Khaseem Greene (born February 4, 1989) is an American former professional football player who was a linebacker in the National Football League (NFL). He played college football for the Rutgers Scarlet Knights and was selected by the Chicago Bears in the fourth round of the 2013 NFL draft.

==Early life==
Greene was born in Elizabeth, New Jersey. He attended Elizabeth High School, where he played high school football for the Elizabeth Minutemen. He also had a postgraduate year at Avon Old Farms school in Avon Connecticut where he was a standout in basketball, football and track. During his time at Avon Old Farms he was part of the school's first ever New England track championship along with former New York Giants running back Michael Cox.

==College career==
While attending Rutgers University, Greene played for the Rutgers Scarlet Knights football team from 2008 to 2012. As a junior in 2011, he switched from safety to weakside linebacker. He led the Big East Conference with 141 tackles, 3.5 sacks and two forced fumbles. As a senior in 2012, Greene recorded 136 tackles and six sacks with two interceptions, six forced fumbles and two touchdowns via fumble recoveries, and was named the Big East Defensive Player of the Year and a first-team All-American by ESPN.

==Professional career==

Pre-draft measurables
| Height | Weight | Arm length | Hand span | 40-yard dash | 10-yard split | 20-yard split | 20-yard shuttle | Three-cone drill | Vertical jump | Broad jump | Bench press |
| 6 ft 0+3⁄4 in (1.85 m) | 241 lb (109 kg) | 32+5⁄8 in (0.83 m) | 9+5⁄8 in (0.24 m) | 4.70 s | 1.64 s | 2.77 s | 4.20 s | 7.58 s | 34.5 in (0.88 m) | 9 ft 8 in (2.95 m) | 17 reps |
All values from NFL Scouting Combine/Pro Day

===Chicago Bears===

Greene was selected in the fourth round (117th pick overall) by the Chicago Bears, the second linebacker taken by the team. He signed a four-year contract with the Bears on May 2, 2013. Greene signed a four-year, $2.592 million contract. The deal included a $432,092 signing bonus.

Greene made his NFL debut in week nine against the Green Bay Packers in place of the injured Lance Briggs, recording four tackles. Greene concluded 2013 with 38.5 tackles, an interception, and a forced fumble.
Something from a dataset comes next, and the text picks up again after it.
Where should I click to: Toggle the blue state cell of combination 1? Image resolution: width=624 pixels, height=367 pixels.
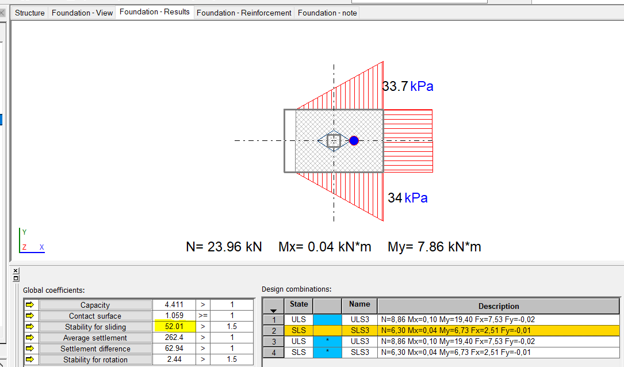tap(327, 319)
In March 2014, Greene tweeted that he will change his number from #59 to #52, in honor of Rutgers teammate Eric LeGrand. On May 11, 2015, he was waived by the Bears.

===Tampa Bay Buccaneers===
Greene was claimed off waivers by the Tampa Bay Buccaneers on May 12, 2015. He was released by the Buccaneers on September 4, 2015.

===Detroit Lions===
On November 18, 2015, Greene was signed to the Lions' practice squad. On January 4, 2016, Greene signed a futures contract with the Detroit Lions. On September 3, 2016, he was waived by the Lions.

===Kansas City Chiefs===
On January 21, 2017, Greene signed a futures contract with the Chiefs. On May 9, 2017, he was waived by the Chiefs.

===Massachusetts Pirates===
He was signed by the Massachusetts Pirates on November 9, 2019.

==Personal life==
Greene's half-brother, Ray Graham, is a running back who played college football for the Pittsburgh Panthers and who has played in the NFL. Their father is Raymond Graham. Greene has a daughter.